═══ Dataset extract

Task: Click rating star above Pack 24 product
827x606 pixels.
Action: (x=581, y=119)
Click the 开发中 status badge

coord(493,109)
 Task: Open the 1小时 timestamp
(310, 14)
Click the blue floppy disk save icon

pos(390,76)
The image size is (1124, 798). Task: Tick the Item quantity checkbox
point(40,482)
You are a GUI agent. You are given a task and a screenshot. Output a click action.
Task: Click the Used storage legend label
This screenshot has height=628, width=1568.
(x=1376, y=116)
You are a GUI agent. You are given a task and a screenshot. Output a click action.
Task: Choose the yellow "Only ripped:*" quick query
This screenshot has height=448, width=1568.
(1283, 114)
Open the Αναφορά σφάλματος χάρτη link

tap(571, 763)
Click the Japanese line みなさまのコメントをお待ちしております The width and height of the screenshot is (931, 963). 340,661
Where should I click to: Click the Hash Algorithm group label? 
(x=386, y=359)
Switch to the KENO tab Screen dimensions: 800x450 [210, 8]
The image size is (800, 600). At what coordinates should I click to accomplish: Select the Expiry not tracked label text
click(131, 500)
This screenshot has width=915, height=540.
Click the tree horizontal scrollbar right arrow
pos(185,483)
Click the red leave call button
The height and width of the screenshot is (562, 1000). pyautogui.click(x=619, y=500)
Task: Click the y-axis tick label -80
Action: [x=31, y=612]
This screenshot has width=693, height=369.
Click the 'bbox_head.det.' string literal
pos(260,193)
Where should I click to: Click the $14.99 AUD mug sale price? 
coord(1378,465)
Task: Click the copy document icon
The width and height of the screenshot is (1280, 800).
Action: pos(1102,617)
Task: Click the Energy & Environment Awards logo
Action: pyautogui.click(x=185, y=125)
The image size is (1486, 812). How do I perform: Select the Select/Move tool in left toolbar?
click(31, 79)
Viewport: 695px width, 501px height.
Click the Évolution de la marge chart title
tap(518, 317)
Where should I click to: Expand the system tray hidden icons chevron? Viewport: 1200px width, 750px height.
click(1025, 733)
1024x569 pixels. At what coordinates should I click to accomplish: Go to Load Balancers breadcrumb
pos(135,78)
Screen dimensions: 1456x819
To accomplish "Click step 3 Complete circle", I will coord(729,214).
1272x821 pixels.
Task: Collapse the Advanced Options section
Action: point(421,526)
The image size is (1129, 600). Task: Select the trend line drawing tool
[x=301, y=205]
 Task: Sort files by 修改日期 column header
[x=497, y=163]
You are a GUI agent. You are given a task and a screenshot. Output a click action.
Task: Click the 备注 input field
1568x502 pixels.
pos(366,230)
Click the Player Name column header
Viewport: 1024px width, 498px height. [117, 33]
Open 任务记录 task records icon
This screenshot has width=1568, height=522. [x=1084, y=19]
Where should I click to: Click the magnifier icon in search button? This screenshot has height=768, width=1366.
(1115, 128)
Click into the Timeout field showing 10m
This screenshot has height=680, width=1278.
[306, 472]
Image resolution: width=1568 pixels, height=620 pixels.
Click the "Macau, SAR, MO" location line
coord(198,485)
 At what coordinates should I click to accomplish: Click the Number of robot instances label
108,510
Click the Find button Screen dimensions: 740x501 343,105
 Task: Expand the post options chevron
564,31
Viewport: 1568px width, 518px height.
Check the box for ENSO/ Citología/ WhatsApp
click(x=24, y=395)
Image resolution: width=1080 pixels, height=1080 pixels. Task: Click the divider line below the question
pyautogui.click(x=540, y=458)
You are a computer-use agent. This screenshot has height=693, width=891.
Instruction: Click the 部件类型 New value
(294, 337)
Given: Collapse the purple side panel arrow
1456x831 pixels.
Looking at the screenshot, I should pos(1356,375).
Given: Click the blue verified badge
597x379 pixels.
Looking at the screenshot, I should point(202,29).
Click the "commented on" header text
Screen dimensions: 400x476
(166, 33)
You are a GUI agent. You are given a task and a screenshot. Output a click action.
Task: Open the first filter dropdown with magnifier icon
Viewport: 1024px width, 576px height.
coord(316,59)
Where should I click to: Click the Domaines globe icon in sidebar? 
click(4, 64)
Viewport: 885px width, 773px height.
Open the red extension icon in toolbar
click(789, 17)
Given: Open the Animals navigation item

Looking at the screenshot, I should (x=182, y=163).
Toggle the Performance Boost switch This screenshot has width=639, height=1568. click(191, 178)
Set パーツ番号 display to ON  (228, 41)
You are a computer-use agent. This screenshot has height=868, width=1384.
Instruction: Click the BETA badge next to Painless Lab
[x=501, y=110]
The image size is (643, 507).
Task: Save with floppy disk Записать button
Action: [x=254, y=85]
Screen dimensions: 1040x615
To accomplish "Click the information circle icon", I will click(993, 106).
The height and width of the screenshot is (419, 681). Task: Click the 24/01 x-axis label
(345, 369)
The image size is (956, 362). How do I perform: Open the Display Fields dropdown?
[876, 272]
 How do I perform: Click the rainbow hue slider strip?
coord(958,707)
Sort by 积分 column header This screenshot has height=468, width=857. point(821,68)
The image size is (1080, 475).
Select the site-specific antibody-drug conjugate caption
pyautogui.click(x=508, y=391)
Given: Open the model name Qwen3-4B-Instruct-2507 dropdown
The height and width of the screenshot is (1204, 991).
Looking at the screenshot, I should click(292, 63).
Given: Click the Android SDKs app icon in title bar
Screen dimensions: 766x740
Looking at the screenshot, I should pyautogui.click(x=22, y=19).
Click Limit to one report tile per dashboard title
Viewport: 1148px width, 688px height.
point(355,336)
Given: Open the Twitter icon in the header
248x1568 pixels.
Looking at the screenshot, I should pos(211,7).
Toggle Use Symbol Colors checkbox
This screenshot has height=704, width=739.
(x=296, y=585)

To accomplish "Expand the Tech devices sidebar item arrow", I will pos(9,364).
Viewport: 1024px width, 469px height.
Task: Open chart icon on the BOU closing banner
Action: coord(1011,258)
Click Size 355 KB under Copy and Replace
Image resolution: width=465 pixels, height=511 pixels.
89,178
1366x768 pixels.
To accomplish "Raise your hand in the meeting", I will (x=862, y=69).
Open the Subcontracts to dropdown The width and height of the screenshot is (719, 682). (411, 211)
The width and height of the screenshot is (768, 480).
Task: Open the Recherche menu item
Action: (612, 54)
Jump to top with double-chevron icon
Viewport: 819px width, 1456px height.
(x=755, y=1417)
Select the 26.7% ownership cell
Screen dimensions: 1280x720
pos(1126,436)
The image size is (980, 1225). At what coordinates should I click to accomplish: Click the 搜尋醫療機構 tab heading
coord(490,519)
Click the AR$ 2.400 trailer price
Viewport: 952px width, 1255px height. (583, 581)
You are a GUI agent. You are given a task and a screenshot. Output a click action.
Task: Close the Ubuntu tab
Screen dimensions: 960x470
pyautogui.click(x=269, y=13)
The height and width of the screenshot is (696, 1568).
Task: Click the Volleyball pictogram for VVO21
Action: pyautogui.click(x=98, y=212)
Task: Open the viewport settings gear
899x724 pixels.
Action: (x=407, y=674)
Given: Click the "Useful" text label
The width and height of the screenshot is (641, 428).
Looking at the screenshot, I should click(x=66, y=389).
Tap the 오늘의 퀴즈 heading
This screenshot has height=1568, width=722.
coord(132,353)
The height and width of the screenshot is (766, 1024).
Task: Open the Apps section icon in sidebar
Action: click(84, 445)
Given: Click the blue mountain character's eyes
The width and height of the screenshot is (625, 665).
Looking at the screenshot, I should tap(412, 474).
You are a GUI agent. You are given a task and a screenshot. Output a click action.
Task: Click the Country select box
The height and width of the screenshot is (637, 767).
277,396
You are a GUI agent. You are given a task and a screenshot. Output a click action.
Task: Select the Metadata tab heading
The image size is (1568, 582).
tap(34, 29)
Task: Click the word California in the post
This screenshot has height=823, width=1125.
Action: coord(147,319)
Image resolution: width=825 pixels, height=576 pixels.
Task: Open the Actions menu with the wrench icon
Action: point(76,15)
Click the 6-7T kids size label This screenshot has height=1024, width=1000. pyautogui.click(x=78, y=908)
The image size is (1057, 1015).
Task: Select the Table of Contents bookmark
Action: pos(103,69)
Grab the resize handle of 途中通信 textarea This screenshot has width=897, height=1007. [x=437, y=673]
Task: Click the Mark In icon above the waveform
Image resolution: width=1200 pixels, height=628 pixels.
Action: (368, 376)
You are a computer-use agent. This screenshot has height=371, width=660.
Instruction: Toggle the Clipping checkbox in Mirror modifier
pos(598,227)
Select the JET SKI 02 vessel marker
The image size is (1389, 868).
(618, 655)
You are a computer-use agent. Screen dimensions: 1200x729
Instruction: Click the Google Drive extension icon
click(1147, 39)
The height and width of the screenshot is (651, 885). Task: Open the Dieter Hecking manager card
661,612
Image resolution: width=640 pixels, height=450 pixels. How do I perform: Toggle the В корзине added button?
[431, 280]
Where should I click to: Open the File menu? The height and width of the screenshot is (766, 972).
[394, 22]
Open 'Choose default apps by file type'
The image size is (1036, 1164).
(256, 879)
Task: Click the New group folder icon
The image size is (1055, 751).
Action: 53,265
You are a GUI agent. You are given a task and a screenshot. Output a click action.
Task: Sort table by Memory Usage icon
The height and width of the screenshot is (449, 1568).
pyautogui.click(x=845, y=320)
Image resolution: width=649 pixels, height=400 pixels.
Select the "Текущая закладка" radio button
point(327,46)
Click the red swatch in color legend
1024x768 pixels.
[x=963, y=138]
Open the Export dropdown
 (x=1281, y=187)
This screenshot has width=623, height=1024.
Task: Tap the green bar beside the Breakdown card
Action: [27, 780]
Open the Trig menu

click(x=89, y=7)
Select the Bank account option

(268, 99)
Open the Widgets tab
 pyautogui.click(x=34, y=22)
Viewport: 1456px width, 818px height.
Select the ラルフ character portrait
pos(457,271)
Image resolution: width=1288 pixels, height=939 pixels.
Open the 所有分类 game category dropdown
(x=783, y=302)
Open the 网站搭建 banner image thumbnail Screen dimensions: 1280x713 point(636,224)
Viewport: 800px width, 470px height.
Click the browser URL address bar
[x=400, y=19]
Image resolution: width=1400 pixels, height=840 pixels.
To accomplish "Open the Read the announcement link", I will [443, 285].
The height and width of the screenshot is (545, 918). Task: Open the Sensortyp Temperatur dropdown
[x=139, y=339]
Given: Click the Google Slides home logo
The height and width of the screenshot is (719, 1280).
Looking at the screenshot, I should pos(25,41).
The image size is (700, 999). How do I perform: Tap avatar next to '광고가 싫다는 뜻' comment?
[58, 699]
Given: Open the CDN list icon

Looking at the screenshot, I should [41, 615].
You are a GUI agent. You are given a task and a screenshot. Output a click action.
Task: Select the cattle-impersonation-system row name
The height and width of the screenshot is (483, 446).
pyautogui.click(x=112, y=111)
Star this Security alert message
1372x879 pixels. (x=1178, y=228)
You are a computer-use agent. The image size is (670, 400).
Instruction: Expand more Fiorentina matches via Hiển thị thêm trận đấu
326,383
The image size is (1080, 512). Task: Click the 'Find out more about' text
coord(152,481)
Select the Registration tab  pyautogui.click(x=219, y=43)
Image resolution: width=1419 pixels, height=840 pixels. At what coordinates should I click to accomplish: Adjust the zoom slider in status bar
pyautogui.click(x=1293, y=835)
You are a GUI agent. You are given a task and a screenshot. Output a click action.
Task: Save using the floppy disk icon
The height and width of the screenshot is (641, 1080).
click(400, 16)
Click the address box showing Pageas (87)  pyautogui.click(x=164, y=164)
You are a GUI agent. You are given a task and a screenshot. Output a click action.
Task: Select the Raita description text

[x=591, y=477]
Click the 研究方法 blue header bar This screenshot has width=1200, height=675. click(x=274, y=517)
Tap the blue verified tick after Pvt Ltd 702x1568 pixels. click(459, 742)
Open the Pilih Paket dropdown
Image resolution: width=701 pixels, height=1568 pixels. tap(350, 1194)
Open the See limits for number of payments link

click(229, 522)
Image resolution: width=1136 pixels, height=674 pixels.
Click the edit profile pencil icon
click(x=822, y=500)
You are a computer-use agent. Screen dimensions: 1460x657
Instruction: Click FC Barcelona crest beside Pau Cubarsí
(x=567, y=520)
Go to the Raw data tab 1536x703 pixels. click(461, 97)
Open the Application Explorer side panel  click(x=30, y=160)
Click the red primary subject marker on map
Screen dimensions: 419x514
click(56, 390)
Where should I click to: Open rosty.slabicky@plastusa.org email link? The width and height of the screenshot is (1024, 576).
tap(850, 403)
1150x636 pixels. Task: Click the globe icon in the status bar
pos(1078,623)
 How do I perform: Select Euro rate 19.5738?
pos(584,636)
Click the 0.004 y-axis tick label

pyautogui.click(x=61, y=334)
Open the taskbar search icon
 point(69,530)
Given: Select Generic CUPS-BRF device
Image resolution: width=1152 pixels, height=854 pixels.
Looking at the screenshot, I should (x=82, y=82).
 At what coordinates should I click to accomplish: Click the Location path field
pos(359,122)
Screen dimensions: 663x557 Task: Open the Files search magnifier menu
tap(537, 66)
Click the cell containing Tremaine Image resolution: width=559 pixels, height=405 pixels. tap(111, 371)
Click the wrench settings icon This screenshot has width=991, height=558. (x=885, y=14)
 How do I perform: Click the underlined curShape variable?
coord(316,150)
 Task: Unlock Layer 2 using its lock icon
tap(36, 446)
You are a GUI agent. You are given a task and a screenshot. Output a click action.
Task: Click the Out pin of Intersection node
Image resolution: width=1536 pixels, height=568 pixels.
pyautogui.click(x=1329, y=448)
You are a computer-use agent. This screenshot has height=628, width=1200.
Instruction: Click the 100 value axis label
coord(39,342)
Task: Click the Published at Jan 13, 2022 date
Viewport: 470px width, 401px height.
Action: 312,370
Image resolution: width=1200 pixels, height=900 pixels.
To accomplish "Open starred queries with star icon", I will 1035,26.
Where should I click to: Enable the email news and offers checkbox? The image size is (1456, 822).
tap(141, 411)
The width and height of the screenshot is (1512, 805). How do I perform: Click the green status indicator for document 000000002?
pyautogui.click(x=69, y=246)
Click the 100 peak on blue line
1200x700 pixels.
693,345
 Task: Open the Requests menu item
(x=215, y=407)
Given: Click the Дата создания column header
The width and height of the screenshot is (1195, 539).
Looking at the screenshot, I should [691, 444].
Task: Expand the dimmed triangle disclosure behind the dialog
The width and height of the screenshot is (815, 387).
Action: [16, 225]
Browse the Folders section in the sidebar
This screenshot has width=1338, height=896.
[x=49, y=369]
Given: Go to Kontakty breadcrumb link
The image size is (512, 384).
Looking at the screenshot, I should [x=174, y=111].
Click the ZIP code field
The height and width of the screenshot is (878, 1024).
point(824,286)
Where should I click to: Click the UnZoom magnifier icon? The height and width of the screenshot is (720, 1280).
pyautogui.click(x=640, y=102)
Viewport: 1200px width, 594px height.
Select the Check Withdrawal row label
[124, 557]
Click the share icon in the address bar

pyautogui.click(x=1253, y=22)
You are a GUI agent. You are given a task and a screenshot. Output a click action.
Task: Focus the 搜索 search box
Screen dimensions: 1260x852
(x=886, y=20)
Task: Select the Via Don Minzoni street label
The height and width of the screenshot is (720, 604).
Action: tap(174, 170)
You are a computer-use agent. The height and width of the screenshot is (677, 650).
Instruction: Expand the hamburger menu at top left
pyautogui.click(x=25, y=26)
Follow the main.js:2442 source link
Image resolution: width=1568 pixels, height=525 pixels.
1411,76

══════

[Task requirements]: The answer must be every line from the entries above that holds the string "panel".

[Exercise output]:
Given: Collapse the purple side panel arrow
Open the Application Explorer side panel  click(x=30, y=160)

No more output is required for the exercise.